The flight deck has two of the elevator molded into the deck. It would have been preferable to have all 4 elevators separate and I don’t see any reason why this would not have been possible. The deck itsself is quite bare of details. It has the catapults, arresting cables and the catapult control system (bubble). The protective walls for the catapuls are molded into the deck for the two side catapults and provided seperately for the front catapults. There is no hydraulic system for those in the open position. There are also slightly raised lines to indicate where all the deck lines are supposed to go. The deck has no other surface detail and in particular no tie downs.
Sprue D holds 4 F-14 Tomcats with wings deplyed forward, 4 F/A-18 Hornets, one E2C Hawkeye, 2 EA-6B Prowlers and one Seaking helicopter. Both Prowlers and the Seaking are marked as not used, which in particular for the Prowler is strange as these were in use on the USS Roosevelt until the so far last deplyment in 2008/2009.
Sprue D is clearly a newer sprue than the others as can be seen by its neater layout, better molding and details. It is marked with the kit number and seems to be the only specific sprue for this kit. It holds 6 small towing vehicles and two crane vehicles, all with very basic detail. Furthermore it holds 10 F/A-18 with folded wings, 6 F/A-18 with deployed wings and 6 Seahawk helicopters with 4 rotors provided deployed and 2 folded.
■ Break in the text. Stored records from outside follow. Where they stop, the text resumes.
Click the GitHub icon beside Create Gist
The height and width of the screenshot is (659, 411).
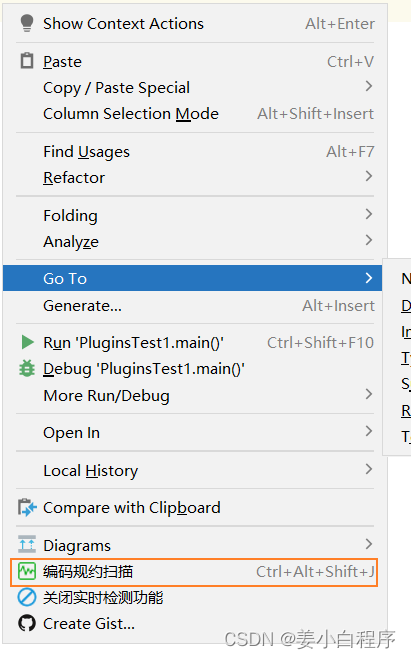coord(27,623)
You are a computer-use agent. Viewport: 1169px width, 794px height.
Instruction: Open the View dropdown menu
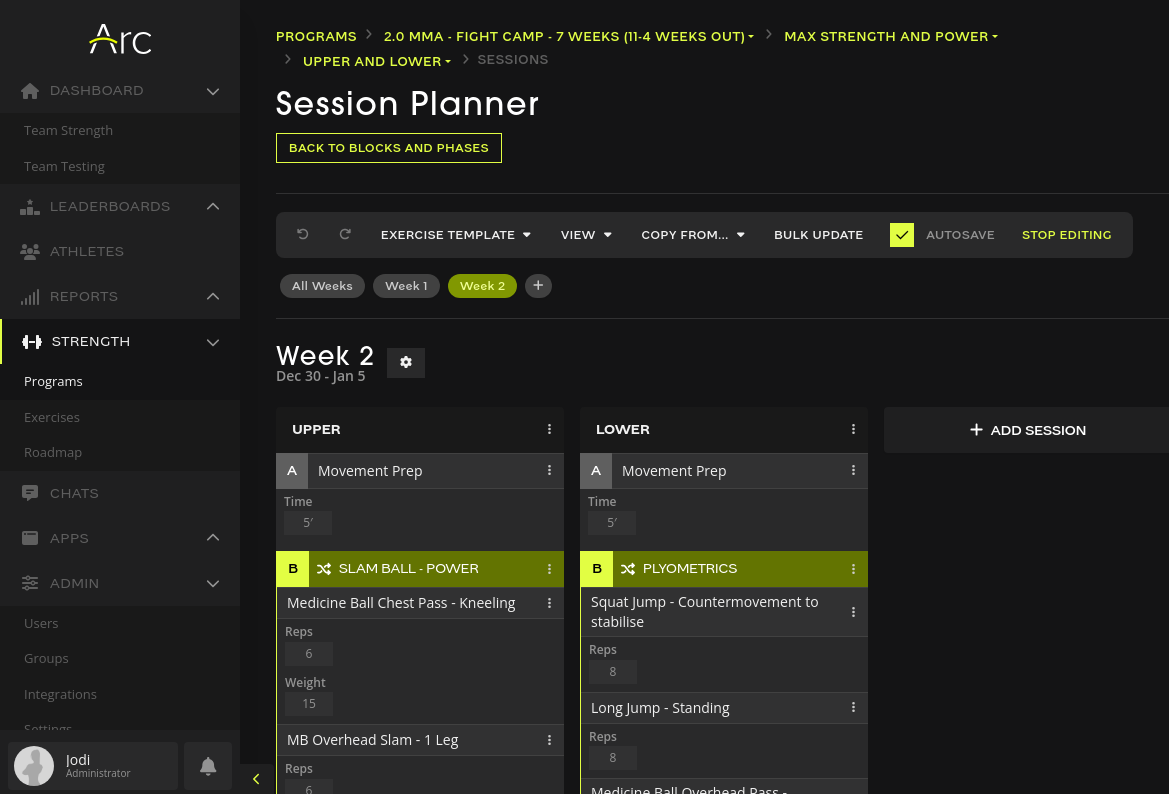[586, 235]
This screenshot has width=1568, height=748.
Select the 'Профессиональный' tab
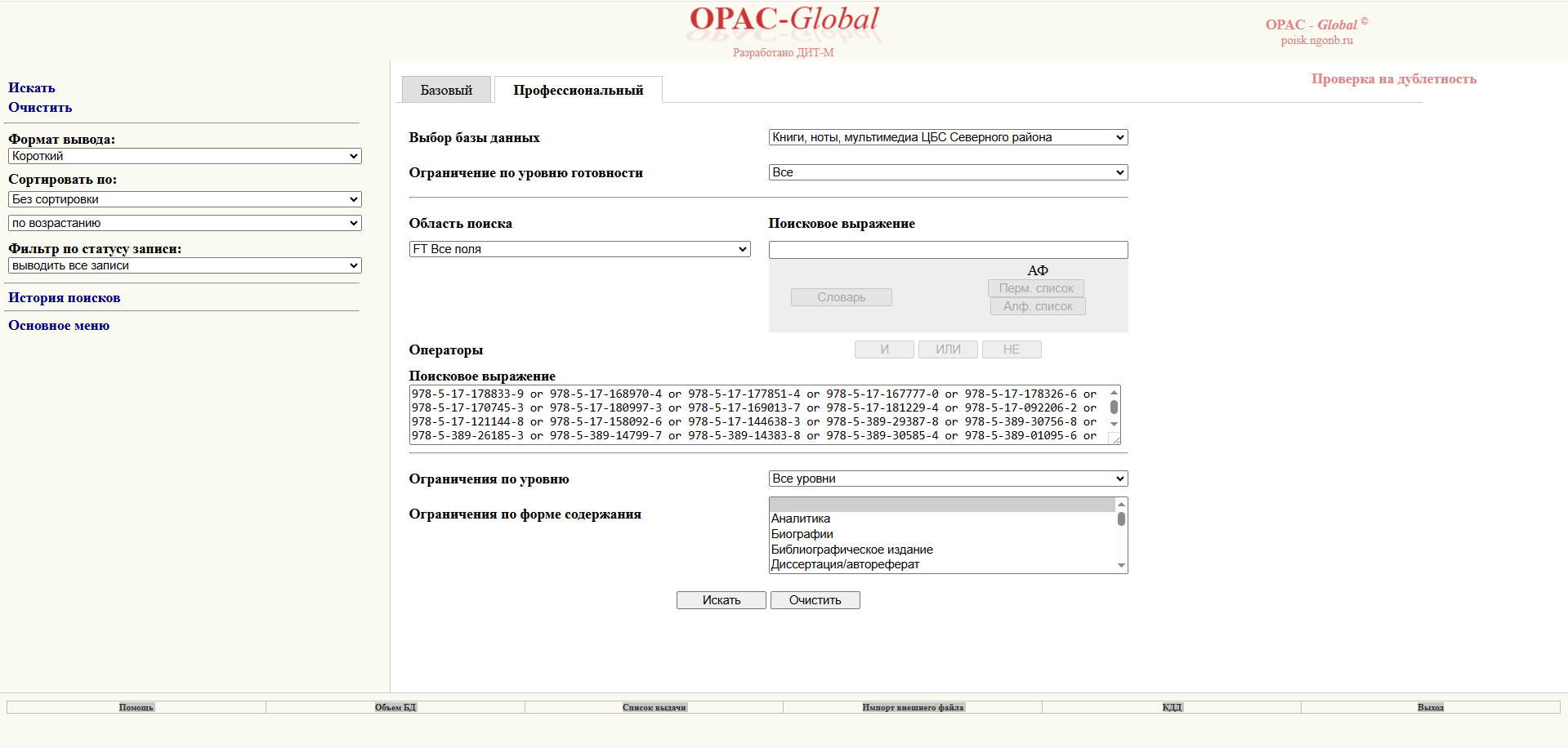click(578, 90)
Detail on these little planes is adequate for the scale, with landing gear being simple stubs. While the wings are commendably thin, the rudders are quite thick, especially on the F/A-18, where they are also not the right angle. While this is clearly a molding restraint, it would have been better to provide them separately. The F/A-18 on the two sprues are slightly different moldings but none of them are Super Hornets. The folded wings are –like the rudders – rather thick and have no wing-end rocket stations.
The choice of aircraft is rather strange, especially considering there are (to my knowledge) no after market planes. There are 20 F/A-18, 7 other planes and 7 helicopters. There is also no possibility to have the wings of the F-14 in stowed / swept forward position.
Clearly this is an older kit not up to todays standards. Nevertheless detail seems more simplified than necessary and a lot of work and AM-Parts are required to get a good model. Decals are somewhat lacking and the instructions are vague or non existent concerning the placement of some of them.
It is unclear, what year the model is supposed to depict. One would assume with the special mention of new aircraft included it is around the release time (meaning 2002). The solid white deck numbers on the other hand point to the late 1980ies. Italeri’s Homepage says in the subtitle “from ‘90” (whether that is an indication of the year the kit was first produced or the time the kit depicts is unclear).To build a late 2000s model one would – among other things – have to add the RIM-116 Rolling Airframe Missile which was added in 2007 as well as find some Super Hornets.
To my knowledge this is the only game in town in this scale. If you want to build a Nimitz class carrier, be prepared for some work. Recommended with reservations.